Rewrite the following lines with every "Find the location of" changed to "Locate" and nothing else altered.

=== Section Start ===

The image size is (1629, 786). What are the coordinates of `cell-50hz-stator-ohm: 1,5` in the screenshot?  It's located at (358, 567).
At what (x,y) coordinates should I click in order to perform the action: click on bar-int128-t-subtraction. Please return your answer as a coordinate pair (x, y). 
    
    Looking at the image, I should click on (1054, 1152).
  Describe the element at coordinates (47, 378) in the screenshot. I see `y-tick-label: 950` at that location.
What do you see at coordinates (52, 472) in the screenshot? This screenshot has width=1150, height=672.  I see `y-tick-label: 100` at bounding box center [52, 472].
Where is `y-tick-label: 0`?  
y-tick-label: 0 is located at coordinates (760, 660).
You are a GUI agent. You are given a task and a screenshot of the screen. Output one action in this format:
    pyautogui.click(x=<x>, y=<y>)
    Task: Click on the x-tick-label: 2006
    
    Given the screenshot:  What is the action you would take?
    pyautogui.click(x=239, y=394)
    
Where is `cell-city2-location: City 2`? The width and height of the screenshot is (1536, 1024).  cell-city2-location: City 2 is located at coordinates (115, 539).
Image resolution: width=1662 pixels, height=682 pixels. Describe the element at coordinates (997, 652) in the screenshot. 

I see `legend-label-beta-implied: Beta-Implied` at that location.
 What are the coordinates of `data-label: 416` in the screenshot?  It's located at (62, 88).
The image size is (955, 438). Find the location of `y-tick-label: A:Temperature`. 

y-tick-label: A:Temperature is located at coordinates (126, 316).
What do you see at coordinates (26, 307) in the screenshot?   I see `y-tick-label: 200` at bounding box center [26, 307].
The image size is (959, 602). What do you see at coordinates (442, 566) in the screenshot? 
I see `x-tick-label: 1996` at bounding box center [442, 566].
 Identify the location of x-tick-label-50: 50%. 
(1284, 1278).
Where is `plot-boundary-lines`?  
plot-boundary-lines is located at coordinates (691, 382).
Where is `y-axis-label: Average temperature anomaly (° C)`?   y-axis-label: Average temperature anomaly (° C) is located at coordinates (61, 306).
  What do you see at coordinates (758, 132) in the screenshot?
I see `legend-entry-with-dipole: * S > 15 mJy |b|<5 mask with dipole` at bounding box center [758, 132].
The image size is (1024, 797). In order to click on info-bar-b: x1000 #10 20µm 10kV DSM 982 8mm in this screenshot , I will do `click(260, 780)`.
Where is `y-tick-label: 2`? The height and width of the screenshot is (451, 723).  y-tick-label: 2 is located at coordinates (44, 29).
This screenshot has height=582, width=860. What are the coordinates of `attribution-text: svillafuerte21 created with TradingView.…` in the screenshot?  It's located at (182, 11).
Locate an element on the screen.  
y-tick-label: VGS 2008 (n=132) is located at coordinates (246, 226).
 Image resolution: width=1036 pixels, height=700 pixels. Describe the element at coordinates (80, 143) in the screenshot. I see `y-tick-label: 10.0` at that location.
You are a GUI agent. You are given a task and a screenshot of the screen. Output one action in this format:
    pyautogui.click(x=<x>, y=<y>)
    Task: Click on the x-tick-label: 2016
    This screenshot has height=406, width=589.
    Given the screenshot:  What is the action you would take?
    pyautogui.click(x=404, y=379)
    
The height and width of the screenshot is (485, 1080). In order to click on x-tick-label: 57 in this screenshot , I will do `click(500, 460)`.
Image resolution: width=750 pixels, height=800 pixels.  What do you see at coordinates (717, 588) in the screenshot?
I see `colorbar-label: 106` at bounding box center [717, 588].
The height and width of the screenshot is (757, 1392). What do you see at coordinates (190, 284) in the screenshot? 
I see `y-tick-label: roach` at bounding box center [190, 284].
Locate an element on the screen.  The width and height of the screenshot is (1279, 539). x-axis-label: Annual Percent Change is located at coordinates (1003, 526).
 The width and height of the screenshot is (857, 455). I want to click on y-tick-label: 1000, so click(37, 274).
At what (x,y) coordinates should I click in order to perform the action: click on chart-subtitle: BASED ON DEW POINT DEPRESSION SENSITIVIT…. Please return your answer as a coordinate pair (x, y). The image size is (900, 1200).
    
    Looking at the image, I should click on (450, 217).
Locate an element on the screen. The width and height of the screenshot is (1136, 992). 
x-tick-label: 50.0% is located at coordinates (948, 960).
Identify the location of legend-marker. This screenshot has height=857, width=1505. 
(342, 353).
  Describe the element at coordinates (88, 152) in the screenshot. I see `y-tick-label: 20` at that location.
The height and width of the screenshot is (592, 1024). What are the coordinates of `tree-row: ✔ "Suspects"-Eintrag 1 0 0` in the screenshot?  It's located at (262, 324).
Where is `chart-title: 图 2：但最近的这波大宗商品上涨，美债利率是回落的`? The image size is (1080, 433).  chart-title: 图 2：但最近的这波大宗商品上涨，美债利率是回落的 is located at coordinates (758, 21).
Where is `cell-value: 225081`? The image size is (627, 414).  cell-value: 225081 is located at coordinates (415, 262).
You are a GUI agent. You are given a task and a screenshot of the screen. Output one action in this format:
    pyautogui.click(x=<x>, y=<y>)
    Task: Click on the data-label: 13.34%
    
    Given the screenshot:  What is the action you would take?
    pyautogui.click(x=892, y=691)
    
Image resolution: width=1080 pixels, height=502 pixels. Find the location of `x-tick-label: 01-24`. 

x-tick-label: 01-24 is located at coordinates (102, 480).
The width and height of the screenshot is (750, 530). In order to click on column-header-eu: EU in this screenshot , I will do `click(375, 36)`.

=== Section End ===

**Task output**
The image size is (1629, 786). What are the coordinates of `cell-50hz-stator-ohm: 1,5` in the screenshot?  It's located at (358, 567).
At what (x,y) coordinates should I click in order to perform the action: click on bar-int128-t-subtraction. Please return your answer as a coordinate pair (x, y). 
    
    Looking at the image, I should click on (1054, 1152).
  Describe the element at coordinates (47, 378) in the screenshot. I see `y-tick-label: 950` at that location.
What do you see at coordinates (52, 472) in the screenshot? This screenshot has width=1150, height=672.  I see `y-tick-label: 100` at bounding box center [52, 472].
Where is `y-tick-label: 0`?  
y-tick-label: 0 is located at coordinates (760, 660).
You are a GUI agent. You are given a task and a screenshot of the screen. Output one action in this format:
    pyautogui.click(x=<x>, y=<y>)
    Task: Click on the x-tick-label: 2006
    
    Given the screenshot:  What is the action you would take?
    pyautogui.click(x=239, y=394)
    
Where is `cell-city2-location: City 2`? The width and height of the screenshot is (1536, 1024).  cell-city2-location: City 2 is located at coordinates (115, 539).
Image resolution: width=1662 pixels, height=682 pixels. Describe the element at coordinates (997, 652) in the screenshot. 

I see `legend-label-beta-implied: Beta-Implied` at that location.
 What are the coordinates of `data-label: 416` in the screenshot?  It's located at (62, 88).
The image size is (955, 438). Locate `y-tick-label: A:Temperature`. 

y-tick-label: A:Temperature is located at coordinates (126, 316).
What do you see at coordinates (26, 307) in the screenshot?   I see `y-tick-label: 200` at bounding box center [26, 307].
The image size is (959, 602). What do you see at coordinates (442, 566) in the screenshot? 
I see `x-tick-label: 1996` at bounding box center [442, 566].
 Identify the location of x-tick-label-50: 50%. 
(1284, 1278).
Where is `plot-boundary-lines`?  
plot-boundary-lines is located at coordinates (691, 382).
Where is `y-axis-label: Average temperature anomaly (° C)`?   y-axis-label: Average temperature anomaly (° C) is located at coordinates (61, 306).
  What do you see at coordinates (758, 132) in the screenshot?
I see `legend-entry-with-dipole: * S > 15 mJy |b|<5 mask with dipole` at bounding box center [758, 132].
The image size is (1024, 797). In order to click on info-bar-b: x1000 #10 20µm 10kV DSM 982 8mm in this screenshot , I will do `click(260, 780)`.
Where is `y-tick-label: 2`? The height and width of the screenshot is (451, 723).  y-tick-label: 2 is located at coordinates (44, 29).
This screenshot has height=582, width=860. What are the coordinates of `attribution-text: svillafuerte21 created with TradingView.…` in the screenshot?  It's located at (182, 11).
Locate an element on the screen.  
y-tick-label: VGS 2008 (n=132) is located at coordinates (246, 226).
 Image resolution: width=1036 pixels, height=700 pixels. Describe the element at coordinates (80, 143) in the screenshot. I see `y-tick-label: 10.0` at that location.
You are a GUI agent. You are given a task and a screenshot of the screen. Output one action in this format:
    pyautogui.click(x=<x>, y=<y>)
    Task: Click on the x-tick-label: 2016
    This screenshot has height=406, width=589.
    Given the screenshot:  What is the action you would take?
    pyautogui.click(x=404, y=379)
    
The height and width of the screenshot is (485, 1080). In order to click on x-tick-label: 57 in this screenshot , I will do `click(500, 460)`.
Image resolution: width=750 pixels, height=800 pixels.  What do you see at coordinates (717, 588) in the screenshot?
I see `colorbar-label: 106` at bounding box center [717, 588].
The height and width of the screenshot is (757, 1392). What do you see at coordinates (190, 284) in the screenshot? 
I see `y-tick-label: roach` at bounding box center [190, 284].
Locate an element on the screen.  The width and height of the screenshot is (1279, 539). x-axis-label: Annual Percent Change is located at coordinates (1003, 526).
 The width and height of the screenshot is (857, 455). I want to click on y-tick-label: 1000, so click(37, 274).
At what (x,y) coordinates should I click in order to perform the action: click on chart-subtitle: BASED ON DEW POINT DEPRESSION SENSITIVIT…. Please return your answer as a coordinate pair (x, y). The image size is (900, 1200).
    
    Looking at the image, I should click on (450, 217).
Locate an element on the screen. The width and height of the screenshot is (1136, 992). 
x-tick-label: 50.0% is located at coordinates (948, 960).
Identify the location of legend-marker. This screenshot has height=857, width=1505. 
(342, 353).
  Describe the element at coordinates (88, 152) in the screenshot. I see `y-tick-label: 20` at that location.
The height and width of the screenshot is (592, 1024). What are the coordinates of `tree-row: ✔ "Suspects"-Eintrag 1 0 0` in the screenshot?  It's located at (262, 324).
Where is `chart-title: 图 2：但最近的这波大宗商品上涨，美债利率是回落的`? The image size is (1080, 433).  chart-title: 图 2：但最近的这波大宗商品上涨，美债利率是回落的 is located at coordinates (758, 21).
Where is `cell-value: 225081`? The image size is (627, 414).  cell-value: 225081 is located at coordinates (415, 262).
You are a GUI agent. You are given a task and a screenshot of the screen. Output one action in this format:
    pyautogui.click(x=<x>, y=<y>)
    Task: Click on the data-label: 13.34%
    
    Given the screenshot:  What is the action you would take?
    pyautogui.click(x=892, y=691)
    
Image resolution: width=1080 pixels, height=502 pixels. Locate `x-tick-label: 01-24`. 

x-tick-label: 01-24 is located at coordinates (102, 480).
The width and height of the screenshot is (750, 530). In order to click on column-header-eu: EU in this screenshot , I will do `click(375, 36)`.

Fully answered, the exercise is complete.